What lines of the material below hold the string "chart"? Copy them out.

Extracted information section start

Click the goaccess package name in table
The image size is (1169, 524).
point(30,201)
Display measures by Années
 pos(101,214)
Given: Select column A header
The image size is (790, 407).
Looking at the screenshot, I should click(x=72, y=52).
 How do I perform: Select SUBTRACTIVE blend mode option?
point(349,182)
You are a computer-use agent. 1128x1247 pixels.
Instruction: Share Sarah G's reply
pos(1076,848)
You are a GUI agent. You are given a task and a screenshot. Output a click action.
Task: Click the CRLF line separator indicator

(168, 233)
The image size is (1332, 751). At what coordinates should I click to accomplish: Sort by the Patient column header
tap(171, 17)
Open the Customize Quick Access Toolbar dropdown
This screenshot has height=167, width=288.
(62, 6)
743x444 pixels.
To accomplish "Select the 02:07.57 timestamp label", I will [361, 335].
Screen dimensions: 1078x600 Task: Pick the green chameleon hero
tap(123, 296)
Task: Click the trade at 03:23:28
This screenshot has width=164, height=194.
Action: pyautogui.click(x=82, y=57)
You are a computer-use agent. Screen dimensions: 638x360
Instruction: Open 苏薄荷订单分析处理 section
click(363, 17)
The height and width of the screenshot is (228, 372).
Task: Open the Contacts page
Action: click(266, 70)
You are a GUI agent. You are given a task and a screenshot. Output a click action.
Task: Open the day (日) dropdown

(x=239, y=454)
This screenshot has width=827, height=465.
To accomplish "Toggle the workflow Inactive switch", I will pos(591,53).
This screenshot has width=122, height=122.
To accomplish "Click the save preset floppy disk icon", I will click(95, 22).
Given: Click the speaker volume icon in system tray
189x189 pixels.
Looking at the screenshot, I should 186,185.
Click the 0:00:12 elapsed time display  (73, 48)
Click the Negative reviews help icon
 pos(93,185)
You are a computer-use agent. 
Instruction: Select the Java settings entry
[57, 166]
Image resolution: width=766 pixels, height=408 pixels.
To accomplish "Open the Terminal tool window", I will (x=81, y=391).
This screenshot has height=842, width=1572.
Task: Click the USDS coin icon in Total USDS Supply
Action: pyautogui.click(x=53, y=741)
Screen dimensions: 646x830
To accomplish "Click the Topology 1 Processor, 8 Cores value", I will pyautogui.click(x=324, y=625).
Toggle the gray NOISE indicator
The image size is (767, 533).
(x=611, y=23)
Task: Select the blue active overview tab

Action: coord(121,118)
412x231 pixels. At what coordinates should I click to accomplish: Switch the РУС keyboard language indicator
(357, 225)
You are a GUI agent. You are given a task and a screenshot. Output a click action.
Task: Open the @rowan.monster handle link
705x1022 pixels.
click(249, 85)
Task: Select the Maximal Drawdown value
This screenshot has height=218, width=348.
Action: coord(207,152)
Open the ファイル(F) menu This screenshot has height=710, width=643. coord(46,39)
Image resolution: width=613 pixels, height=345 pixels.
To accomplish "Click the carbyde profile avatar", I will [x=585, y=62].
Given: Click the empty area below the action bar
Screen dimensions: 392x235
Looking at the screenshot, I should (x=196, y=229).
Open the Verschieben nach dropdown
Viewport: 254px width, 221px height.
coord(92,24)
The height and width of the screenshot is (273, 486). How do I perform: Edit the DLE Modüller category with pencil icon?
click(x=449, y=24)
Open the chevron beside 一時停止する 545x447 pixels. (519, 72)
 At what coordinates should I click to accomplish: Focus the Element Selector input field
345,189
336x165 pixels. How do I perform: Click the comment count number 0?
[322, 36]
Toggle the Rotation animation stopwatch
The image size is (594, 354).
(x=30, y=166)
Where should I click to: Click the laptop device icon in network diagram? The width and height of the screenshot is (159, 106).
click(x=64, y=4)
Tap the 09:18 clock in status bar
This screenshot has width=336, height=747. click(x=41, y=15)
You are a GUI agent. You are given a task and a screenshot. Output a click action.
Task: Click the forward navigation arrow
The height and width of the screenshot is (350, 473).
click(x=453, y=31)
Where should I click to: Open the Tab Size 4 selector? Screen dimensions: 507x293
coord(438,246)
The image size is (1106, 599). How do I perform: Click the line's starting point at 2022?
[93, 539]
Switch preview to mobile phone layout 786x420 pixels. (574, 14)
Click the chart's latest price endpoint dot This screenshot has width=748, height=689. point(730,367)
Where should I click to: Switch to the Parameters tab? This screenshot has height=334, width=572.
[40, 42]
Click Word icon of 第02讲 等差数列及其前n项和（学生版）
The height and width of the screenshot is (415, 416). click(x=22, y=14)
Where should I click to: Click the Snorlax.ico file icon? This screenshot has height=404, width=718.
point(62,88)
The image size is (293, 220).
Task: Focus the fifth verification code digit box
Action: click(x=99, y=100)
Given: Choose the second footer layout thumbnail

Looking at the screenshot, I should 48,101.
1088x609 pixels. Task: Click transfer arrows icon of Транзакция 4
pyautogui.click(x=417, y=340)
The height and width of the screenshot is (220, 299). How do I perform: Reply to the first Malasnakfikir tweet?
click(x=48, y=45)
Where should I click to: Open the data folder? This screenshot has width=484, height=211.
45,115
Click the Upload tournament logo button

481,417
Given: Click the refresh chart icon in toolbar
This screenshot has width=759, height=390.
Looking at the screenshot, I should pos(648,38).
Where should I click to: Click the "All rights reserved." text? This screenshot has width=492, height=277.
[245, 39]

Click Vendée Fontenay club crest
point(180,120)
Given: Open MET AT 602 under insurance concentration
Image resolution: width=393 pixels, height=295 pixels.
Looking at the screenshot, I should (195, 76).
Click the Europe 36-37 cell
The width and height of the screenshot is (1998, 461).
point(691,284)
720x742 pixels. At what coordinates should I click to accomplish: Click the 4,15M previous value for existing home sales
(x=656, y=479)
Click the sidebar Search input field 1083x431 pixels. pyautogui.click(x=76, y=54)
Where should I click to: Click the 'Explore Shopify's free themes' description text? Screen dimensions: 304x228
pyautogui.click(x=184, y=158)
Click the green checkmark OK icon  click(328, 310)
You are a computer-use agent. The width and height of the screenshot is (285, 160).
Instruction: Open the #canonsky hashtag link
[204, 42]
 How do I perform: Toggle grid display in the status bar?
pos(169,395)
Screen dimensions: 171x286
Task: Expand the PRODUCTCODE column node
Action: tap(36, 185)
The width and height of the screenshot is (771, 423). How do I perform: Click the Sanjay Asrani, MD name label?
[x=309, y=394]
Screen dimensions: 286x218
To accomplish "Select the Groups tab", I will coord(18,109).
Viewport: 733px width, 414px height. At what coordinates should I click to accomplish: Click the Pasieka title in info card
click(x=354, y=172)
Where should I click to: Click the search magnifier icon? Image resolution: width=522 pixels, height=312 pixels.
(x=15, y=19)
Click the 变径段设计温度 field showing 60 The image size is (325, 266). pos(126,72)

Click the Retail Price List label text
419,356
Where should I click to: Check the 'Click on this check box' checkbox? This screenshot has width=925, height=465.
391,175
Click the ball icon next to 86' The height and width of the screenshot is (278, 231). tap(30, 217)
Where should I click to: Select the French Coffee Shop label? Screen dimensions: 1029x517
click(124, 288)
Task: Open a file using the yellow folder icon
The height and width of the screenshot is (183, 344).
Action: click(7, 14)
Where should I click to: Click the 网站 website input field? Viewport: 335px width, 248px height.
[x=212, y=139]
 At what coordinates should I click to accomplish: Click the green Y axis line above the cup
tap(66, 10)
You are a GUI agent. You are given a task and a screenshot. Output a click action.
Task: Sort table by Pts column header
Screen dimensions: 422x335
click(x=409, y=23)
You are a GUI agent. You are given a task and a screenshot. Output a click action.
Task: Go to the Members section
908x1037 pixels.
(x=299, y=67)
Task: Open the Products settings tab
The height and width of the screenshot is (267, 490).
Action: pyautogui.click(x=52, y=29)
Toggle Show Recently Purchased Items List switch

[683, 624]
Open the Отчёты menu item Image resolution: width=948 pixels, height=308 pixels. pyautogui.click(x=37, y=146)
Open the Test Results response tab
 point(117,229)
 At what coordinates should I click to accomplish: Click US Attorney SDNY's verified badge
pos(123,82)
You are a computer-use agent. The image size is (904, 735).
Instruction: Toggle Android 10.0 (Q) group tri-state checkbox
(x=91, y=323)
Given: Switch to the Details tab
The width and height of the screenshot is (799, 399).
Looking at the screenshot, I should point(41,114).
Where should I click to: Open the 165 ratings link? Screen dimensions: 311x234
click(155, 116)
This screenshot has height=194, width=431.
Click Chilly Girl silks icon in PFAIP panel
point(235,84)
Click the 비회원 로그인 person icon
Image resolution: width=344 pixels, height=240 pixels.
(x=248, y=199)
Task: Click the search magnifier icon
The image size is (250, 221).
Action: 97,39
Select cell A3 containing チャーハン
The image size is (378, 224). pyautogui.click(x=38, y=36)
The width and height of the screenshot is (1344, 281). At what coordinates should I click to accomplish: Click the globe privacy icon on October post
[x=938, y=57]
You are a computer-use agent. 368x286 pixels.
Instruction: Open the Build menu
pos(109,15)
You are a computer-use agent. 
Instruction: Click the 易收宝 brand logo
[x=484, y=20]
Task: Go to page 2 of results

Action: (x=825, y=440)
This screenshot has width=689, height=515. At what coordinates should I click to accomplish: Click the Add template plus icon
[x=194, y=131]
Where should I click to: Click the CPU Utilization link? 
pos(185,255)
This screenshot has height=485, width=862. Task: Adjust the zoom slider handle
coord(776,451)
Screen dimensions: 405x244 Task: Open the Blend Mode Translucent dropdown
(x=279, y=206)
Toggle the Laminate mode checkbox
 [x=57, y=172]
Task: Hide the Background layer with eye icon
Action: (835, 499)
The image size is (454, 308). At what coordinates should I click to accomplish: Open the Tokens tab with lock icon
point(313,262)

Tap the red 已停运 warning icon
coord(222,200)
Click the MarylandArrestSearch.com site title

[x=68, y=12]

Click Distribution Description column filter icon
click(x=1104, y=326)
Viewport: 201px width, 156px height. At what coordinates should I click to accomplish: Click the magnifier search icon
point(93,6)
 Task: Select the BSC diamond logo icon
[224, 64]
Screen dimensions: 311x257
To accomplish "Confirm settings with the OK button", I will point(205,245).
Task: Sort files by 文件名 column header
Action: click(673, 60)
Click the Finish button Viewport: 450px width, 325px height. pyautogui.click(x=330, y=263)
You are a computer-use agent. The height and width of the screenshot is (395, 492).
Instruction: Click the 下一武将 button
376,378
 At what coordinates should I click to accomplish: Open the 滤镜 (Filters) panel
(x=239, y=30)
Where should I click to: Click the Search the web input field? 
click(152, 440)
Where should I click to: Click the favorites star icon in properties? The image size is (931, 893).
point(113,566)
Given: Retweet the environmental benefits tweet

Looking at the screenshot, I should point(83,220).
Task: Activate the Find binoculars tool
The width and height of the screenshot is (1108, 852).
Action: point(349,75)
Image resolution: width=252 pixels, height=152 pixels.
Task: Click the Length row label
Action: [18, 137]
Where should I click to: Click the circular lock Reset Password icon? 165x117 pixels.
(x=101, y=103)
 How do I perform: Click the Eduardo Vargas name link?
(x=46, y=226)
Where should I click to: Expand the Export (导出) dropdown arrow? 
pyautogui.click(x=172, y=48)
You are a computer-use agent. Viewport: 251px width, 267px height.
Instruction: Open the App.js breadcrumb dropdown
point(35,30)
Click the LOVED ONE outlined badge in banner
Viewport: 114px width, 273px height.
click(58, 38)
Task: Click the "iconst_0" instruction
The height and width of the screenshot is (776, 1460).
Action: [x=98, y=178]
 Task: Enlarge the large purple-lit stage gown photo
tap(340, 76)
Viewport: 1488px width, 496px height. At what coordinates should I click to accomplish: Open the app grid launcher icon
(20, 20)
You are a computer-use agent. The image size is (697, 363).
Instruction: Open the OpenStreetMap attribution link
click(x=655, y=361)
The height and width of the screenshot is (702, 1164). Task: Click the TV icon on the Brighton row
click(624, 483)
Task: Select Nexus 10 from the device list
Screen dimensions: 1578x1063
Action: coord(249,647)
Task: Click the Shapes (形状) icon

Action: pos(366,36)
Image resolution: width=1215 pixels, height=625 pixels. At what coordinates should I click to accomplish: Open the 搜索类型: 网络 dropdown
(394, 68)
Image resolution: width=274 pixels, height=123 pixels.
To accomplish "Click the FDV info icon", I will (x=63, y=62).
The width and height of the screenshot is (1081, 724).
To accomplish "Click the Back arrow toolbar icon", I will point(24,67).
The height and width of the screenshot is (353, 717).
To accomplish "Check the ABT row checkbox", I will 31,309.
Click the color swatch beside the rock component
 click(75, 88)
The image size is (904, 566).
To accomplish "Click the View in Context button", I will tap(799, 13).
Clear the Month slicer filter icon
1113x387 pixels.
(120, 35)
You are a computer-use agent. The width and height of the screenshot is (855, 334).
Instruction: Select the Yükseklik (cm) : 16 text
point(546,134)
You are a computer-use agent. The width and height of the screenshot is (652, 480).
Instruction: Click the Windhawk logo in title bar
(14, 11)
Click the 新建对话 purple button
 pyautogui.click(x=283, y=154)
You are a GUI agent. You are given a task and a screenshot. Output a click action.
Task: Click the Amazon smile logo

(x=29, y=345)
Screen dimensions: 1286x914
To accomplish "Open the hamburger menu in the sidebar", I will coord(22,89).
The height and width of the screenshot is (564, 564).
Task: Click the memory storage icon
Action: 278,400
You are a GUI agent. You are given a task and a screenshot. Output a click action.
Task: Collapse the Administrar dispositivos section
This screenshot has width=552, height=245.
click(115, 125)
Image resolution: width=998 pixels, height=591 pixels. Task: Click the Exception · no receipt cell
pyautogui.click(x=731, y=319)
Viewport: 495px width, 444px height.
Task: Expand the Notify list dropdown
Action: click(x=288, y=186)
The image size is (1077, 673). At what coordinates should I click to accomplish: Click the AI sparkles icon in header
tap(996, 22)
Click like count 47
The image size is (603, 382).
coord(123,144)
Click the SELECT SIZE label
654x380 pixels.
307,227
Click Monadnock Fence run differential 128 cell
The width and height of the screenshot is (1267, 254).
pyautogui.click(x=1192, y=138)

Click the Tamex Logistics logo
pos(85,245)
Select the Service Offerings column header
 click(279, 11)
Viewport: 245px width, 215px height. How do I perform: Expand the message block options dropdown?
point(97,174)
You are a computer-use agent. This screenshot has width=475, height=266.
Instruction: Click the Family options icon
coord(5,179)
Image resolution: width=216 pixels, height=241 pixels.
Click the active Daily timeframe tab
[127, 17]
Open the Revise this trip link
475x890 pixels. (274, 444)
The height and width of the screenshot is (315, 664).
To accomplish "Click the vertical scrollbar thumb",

Extracted information section end

** Task response **
Click the chart's latest price endpoint dot This screenshot has width=748, height=689. point(730,367)
Given: Click the refresh chart icon in toolbar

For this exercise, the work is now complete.